C# - Performance comparison of ConcurrentBag vs List

11,438

Solution 1

ConcurrentBag<T> will inevitably be less performant than List<T>. Although you will only be accessing it from a single thread, the structure still needs to have mechanisms in place to protect against the possibility of race hazards should concurrent access arise.

If you will be loading the collection from a single thread before starting your enumerations, you can avoid the performance overhead by using the ConcurrentBag(IEnumerable<T>) constructor, rather than adding each item individually through its Add method.
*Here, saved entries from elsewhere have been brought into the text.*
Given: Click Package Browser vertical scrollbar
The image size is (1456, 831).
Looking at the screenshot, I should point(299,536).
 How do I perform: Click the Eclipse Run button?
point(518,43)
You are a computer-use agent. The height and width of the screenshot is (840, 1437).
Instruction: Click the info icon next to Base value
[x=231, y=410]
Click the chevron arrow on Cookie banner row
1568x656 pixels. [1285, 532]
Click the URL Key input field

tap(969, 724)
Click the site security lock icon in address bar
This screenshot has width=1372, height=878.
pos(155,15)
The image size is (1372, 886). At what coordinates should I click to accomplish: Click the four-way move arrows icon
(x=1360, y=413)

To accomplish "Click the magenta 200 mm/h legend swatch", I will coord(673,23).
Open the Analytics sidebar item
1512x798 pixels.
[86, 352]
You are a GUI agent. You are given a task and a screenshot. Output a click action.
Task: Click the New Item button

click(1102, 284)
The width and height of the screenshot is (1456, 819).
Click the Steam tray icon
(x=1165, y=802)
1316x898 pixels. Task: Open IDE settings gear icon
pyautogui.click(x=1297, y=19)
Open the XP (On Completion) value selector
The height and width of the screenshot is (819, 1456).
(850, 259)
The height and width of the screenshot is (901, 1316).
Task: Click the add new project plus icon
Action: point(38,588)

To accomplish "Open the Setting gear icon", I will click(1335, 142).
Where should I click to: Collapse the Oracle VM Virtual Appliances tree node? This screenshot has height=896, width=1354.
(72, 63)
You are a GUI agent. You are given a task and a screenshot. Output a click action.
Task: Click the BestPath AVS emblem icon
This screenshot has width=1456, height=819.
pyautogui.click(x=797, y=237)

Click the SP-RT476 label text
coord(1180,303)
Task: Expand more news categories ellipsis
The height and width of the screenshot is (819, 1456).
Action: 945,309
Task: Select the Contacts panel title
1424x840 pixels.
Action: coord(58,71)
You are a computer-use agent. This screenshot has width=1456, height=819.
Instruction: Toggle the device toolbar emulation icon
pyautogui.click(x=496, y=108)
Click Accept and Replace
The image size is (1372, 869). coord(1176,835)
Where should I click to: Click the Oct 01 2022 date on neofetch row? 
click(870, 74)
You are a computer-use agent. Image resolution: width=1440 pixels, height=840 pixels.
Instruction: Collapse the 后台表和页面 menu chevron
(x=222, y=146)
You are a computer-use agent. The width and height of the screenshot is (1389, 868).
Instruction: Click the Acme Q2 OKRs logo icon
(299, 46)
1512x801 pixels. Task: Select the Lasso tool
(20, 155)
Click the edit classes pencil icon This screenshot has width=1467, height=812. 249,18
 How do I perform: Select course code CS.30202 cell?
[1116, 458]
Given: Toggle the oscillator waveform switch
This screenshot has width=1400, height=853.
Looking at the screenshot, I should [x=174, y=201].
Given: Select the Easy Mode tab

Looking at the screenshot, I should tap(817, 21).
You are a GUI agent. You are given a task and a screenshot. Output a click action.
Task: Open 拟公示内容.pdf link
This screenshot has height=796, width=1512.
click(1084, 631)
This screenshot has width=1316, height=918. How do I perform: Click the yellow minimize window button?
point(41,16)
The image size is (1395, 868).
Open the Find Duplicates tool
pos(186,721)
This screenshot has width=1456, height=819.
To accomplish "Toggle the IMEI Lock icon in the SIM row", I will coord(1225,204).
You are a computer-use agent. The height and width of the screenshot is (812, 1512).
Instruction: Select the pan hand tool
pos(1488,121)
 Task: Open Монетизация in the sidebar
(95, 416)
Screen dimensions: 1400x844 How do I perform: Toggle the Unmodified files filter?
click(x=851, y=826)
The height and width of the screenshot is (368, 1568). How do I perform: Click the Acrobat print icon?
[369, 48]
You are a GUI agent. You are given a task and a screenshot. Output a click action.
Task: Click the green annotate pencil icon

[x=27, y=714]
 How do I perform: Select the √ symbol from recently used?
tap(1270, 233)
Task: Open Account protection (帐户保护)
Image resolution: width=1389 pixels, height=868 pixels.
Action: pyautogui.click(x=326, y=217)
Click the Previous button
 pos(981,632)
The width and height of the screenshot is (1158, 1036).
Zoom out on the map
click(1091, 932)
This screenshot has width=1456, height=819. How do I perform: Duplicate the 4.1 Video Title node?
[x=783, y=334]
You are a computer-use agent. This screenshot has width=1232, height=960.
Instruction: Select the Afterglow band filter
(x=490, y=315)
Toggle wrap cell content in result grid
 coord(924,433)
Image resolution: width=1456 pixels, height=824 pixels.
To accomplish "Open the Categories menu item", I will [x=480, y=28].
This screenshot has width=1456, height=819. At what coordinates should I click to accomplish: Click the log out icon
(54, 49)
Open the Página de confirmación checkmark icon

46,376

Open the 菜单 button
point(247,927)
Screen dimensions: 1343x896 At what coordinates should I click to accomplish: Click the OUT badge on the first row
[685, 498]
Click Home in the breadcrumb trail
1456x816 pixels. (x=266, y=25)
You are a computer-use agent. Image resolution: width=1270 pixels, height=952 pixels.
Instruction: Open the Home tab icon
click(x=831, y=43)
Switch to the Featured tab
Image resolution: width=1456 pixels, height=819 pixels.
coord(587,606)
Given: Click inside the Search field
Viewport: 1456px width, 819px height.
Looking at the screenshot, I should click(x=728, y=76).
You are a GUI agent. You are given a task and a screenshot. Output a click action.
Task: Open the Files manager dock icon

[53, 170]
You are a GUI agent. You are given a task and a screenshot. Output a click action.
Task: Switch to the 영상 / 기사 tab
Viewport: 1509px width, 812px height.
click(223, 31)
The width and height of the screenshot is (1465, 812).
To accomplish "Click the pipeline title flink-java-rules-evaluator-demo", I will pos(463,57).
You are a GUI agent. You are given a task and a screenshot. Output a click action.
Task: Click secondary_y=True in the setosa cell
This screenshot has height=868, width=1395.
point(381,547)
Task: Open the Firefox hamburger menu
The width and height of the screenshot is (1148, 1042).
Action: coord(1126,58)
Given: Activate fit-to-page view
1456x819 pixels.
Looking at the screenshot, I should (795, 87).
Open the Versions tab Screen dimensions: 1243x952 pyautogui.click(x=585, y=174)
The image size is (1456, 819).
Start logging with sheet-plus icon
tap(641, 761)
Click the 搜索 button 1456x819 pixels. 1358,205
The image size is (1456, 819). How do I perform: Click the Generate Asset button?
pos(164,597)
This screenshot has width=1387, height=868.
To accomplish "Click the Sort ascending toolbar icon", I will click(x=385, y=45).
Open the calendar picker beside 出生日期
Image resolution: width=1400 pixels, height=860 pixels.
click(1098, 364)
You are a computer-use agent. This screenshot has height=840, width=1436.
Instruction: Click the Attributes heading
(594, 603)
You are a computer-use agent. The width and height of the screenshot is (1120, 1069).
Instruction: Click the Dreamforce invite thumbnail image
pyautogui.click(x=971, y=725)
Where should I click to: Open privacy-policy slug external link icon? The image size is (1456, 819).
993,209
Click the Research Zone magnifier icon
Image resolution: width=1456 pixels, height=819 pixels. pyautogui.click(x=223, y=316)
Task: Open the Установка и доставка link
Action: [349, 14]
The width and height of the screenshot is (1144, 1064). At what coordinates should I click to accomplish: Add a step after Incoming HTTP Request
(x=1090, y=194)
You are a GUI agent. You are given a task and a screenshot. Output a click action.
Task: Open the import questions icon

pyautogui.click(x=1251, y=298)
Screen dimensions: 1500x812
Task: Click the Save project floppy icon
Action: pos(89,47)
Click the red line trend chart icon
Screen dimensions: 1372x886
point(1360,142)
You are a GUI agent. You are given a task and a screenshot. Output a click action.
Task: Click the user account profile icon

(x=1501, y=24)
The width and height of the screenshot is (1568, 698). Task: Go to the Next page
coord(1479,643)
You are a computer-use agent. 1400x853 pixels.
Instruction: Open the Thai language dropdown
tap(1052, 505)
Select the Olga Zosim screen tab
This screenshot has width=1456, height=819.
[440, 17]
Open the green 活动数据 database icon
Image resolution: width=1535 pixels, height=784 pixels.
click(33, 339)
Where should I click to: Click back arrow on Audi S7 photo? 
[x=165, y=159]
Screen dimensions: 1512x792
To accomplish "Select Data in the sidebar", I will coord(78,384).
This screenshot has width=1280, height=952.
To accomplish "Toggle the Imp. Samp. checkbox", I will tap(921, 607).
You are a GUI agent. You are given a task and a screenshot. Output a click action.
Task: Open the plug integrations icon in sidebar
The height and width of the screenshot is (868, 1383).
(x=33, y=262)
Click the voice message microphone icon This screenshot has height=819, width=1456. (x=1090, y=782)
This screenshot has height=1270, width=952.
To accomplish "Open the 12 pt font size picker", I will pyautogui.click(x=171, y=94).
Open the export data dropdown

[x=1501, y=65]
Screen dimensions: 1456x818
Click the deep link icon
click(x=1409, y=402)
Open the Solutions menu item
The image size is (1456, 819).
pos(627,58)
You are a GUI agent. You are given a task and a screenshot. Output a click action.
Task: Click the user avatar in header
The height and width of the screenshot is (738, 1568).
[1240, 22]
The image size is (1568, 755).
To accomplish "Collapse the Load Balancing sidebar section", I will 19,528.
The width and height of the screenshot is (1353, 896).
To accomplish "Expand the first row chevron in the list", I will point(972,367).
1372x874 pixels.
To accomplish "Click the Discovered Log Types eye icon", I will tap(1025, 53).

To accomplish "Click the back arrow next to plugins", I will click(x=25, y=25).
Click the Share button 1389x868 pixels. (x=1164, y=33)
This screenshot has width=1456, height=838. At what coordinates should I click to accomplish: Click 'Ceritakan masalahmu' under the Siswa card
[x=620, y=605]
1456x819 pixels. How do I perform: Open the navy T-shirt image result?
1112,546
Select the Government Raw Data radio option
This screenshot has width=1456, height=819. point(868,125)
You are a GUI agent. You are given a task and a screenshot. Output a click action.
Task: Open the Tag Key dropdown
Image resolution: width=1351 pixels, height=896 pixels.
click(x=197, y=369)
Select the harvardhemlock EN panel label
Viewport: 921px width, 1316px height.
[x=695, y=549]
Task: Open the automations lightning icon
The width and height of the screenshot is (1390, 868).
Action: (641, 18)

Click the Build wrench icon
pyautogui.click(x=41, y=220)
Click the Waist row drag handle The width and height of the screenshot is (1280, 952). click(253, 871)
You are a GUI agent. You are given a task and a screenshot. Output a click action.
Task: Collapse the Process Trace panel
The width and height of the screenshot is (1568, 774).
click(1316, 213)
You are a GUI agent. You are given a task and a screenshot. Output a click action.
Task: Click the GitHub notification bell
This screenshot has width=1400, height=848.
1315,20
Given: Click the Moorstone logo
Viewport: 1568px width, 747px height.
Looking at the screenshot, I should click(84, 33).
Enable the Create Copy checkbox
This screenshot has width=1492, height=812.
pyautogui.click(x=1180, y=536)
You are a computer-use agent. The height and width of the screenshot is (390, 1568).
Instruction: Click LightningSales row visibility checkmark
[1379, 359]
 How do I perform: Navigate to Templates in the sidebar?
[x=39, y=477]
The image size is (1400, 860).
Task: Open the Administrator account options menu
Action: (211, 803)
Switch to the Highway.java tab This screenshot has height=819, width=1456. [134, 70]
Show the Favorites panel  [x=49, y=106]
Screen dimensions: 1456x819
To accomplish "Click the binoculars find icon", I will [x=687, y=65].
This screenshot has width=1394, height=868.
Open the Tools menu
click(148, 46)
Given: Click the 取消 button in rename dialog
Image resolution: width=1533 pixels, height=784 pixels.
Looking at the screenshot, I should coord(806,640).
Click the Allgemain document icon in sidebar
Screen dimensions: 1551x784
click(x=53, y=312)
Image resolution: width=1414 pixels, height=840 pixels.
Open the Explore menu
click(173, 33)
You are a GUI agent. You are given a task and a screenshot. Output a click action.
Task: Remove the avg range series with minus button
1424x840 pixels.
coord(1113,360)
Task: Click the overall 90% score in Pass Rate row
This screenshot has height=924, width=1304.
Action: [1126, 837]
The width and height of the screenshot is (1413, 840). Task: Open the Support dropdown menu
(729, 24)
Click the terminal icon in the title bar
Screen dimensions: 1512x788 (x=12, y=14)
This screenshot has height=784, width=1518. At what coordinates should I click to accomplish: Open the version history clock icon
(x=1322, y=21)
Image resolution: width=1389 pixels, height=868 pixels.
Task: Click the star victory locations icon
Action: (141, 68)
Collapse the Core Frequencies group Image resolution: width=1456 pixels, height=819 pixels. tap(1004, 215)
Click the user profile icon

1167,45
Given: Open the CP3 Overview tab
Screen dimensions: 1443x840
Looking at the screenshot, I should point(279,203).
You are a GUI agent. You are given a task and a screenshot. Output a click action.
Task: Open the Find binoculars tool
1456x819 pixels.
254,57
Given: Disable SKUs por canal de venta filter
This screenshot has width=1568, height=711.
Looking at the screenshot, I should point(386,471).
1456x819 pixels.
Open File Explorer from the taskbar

ConcurrentBag<T> provides “moment-in-time snapshot” semantics for enumerations; see the remarks for its GetEnumerator method. When you access ConcurrentBag<T> from a foreach loop, it will first copy its entire contents into a plain List<T>, then enumerate over that. This will incur a substantial performance overhead (both computation- and memory-wise) each time you use it in a loop.

If your scenario is that your list will be populated by multiple threads, but then only read by one thread, then you should convert it to a List<T> as soon as the writers are done.

Solution 2

Billions of items and List or Concurrent bag? That is a "no go".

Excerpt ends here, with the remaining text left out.